[Извлечённые записи]
+-------+

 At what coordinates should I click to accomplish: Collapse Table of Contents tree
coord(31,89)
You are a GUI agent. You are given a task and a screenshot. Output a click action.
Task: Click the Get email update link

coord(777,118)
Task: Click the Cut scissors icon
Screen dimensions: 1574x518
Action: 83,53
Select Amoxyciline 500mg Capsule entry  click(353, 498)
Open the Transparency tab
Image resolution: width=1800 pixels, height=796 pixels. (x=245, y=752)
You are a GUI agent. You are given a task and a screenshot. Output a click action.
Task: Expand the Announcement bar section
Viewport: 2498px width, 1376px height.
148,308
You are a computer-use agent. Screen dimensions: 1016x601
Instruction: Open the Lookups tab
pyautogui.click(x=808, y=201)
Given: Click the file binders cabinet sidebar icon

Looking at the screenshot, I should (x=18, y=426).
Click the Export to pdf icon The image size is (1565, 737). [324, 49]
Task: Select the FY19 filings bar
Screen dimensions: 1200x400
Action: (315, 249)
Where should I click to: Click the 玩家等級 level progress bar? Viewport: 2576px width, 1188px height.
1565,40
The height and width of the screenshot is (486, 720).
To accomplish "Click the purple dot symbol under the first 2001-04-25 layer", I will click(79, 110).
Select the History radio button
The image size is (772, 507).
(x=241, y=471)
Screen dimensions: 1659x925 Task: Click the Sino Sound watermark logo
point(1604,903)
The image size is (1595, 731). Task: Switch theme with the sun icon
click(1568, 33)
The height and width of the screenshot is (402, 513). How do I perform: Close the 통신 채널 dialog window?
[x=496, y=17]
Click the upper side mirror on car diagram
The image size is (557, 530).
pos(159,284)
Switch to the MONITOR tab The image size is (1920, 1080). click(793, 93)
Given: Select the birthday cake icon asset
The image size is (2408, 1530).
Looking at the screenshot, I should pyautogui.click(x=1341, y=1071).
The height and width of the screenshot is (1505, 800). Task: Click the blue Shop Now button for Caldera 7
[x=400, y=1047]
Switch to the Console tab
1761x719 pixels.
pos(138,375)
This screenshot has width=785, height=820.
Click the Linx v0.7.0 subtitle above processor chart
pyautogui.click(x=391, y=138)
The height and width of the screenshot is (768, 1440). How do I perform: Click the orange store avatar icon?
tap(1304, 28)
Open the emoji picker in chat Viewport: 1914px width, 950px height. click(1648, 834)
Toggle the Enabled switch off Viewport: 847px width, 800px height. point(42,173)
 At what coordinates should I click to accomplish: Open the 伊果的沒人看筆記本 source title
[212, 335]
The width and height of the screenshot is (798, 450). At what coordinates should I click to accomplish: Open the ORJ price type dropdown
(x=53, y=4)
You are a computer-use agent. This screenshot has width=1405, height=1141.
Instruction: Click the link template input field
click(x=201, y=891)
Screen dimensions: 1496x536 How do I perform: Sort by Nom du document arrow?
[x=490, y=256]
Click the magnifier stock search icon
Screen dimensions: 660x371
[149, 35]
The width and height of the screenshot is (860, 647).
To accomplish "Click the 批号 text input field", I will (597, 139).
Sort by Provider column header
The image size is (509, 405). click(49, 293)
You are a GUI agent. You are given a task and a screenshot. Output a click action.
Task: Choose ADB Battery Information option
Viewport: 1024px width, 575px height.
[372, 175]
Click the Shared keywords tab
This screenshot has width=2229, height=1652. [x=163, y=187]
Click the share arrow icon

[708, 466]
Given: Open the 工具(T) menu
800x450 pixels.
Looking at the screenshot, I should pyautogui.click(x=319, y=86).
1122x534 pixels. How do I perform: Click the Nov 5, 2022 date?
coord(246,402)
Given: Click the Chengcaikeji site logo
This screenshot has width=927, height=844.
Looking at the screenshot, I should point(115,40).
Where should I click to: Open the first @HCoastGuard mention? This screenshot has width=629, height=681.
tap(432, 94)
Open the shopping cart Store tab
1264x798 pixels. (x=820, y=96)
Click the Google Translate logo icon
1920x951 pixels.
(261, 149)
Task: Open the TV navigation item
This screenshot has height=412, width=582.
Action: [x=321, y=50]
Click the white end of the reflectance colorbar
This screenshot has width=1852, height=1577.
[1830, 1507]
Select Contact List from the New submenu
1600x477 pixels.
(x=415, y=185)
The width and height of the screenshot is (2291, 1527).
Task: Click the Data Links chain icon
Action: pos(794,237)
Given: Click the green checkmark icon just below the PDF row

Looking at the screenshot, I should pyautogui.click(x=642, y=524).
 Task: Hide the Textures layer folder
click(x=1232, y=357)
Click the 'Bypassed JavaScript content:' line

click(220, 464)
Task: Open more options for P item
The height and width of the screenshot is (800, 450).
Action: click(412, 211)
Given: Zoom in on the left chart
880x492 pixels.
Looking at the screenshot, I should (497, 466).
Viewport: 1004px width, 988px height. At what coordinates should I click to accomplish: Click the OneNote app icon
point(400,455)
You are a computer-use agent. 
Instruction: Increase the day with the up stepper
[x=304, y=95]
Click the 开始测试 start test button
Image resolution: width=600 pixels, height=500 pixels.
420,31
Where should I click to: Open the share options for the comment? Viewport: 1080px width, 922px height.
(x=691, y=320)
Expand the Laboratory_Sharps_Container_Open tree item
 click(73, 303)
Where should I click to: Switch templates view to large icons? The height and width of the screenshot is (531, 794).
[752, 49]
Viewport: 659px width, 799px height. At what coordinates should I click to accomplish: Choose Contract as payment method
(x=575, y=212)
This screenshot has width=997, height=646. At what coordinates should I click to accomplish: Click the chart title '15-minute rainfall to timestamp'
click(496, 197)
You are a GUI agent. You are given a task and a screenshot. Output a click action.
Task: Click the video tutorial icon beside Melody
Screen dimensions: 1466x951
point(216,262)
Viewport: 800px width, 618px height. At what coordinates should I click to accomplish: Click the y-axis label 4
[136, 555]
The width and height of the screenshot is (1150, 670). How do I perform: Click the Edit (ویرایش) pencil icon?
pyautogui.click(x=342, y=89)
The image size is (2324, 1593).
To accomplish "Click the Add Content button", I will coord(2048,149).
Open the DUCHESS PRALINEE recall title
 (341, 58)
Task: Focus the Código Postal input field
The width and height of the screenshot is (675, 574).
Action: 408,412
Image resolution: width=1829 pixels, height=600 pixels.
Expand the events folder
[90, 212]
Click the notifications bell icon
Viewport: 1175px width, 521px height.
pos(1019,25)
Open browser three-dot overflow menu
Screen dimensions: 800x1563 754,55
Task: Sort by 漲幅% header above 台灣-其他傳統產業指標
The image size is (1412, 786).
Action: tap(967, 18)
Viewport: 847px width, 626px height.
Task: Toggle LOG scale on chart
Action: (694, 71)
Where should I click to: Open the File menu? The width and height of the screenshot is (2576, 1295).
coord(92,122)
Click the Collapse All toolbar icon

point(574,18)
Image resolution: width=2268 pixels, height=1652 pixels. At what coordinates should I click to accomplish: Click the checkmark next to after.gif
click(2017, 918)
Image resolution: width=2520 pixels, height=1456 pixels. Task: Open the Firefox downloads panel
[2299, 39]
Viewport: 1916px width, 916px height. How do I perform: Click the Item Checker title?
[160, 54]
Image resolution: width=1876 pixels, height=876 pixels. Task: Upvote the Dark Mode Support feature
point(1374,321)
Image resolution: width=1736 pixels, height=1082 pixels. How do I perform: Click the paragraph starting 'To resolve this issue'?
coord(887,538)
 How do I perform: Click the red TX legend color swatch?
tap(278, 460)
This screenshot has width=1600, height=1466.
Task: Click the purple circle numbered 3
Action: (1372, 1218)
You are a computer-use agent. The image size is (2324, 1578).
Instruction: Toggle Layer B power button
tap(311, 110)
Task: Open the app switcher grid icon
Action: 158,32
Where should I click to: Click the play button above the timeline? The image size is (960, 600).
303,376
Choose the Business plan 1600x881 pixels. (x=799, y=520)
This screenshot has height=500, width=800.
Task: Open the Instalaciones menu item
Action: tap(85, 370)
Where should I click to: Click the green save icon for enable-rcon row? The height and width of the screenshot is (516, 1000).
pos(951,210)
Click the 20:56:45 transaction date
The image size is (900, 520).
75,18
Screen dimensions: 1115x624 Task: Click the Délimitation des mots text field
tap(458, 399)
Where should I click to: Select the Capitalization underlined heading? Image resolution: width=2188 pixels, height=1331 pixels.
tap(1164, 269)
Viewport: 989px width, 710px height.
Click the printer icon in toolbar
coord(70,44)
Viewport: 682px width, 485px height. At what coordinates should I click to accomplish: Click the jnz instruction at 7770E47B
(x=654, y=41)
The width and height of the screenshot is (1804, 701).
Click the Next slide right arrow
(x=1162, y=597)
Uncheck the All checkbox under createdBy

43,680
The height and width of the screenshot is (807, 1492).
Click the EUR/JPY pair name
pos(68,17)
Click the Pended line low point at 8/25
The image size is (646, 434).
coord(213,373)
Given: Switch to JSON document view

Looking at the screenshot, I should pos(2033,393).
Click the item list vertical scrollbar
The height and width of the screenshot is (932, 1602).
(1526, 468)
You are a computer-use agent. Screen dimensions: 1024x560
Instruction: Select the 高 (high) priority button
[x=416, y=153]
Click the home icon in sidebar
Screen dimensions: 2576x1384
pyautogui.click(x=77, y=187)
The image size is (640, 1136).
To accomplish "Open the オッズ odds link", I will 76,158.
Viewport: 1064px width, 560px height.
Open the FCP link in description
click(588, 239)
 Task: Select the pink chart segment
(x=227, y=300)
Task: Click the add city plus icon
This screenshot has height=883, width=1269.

+-------+

§ **ОПИСАНИЕ ЗАДАНИЯ**: Перепишите без изменений строки записей, начиная со строки, где есть «This screenshot has width=785, height=820.», и заканчивая строкой, где есть «Open the emoji».

§ **РЕЗУЛЬТАТ УПРАЖНЕНИЯ**:
This screenshot has width=785, height=820.
Click the Linx v0.7.0 subtitle above processor chart
pyautogui.click(x=391, y=138)
The height and width of the screenshot is (768, 1440). How do I perform: Click the orange store avatar icon?
tap(1304, 28)
Open the emoji picker in chat Viewport: 1914px width, 950px height. click(1648, 834)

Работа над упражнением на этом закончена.